The former version of this method could be recommended as part of several approaches:
A [recent study](https://www.biorxiv.org/content/10.1101/2021.05.10.443486v1.full)
compared several mainstream methods and found that among another method, ANCOM produced the most consistent results and is probably a conservative approach. Please note that based on this and other comparisons, no single method can be recommended across all datasets. Rather, it could be recommended to apply several methods and look at the overlap/differences.
As the only method, ANCOM-BC incorporates the so called *sampling fraction* into the model. The latter term could be empirically estimated by the ratio of the library size to the microbial load. Variations in this sampling fraction would bias differential abundance analyses if ignored.
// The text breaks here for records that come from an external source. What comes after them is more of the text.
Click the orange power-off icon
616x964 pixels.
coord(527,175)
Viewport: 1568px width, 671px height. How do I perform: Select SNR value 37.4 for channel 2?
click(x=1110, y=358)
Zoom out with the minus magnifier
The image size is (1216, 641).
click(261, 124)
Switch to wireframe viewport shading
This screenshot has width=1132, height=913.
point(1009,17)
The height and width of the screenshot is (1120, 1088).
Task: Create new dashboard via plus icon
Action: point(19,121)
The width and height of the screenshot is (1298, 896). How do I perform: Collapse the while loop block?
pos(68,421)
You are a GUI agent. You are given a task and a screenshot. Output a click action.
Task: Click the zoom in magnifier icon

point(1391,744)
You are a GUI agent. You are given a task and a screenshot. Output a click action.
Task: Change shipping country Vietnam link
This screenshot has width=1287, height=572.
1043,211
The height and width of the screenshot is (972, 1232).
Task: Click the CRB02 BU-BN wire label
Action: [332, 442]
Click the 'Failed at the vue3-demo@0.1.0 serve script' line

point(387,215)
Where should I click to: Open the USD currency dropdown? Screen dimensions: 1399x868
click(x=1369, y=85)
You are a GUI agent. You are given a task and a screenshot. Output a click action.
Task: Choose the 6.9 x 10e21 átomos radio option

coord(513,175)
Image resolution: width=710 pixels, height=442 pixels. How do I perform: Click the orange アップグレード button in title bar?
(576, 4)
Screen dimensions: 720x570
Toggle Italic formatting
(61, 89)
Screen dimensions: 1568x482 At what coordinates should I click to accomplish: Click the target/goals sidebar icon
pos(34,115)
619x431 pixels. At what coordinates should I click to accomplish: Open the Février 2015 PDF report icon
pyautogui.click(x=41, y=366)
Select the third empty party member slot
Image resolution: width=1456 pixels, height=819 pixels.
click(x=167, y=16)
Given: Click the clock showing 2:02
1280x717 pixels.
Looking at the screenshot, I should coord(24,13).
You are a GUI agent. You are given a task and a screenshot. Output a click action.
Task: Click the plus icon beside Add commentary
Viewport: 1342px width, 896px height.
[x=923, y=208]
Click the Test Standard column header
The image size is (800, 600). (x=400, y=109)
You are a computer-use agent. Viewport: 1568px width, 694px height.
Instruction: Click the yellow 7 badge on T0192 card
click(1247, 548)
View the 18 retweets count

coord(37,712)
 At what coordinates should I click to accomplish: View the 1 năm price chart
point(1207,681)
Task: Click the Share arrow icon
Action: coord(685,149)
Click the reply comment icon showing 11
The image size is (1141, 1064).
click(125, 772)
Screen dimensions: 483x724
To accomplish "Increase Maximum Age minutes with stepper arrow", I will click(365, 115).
Furthermore, this method provides p-values, and confidence intervals for each taxon.
It also controls the FDR and it is computationally simple to implement.
As we will see below, to obtain results, all that is needed is to pass
a phyloseq object to the `ancombc()` function. Therefore, below we first convert
our `tse` object to a `phyloseq` object. Then, we specify the formula. In this formula, other covariates could potentially be included to adjust for confounding.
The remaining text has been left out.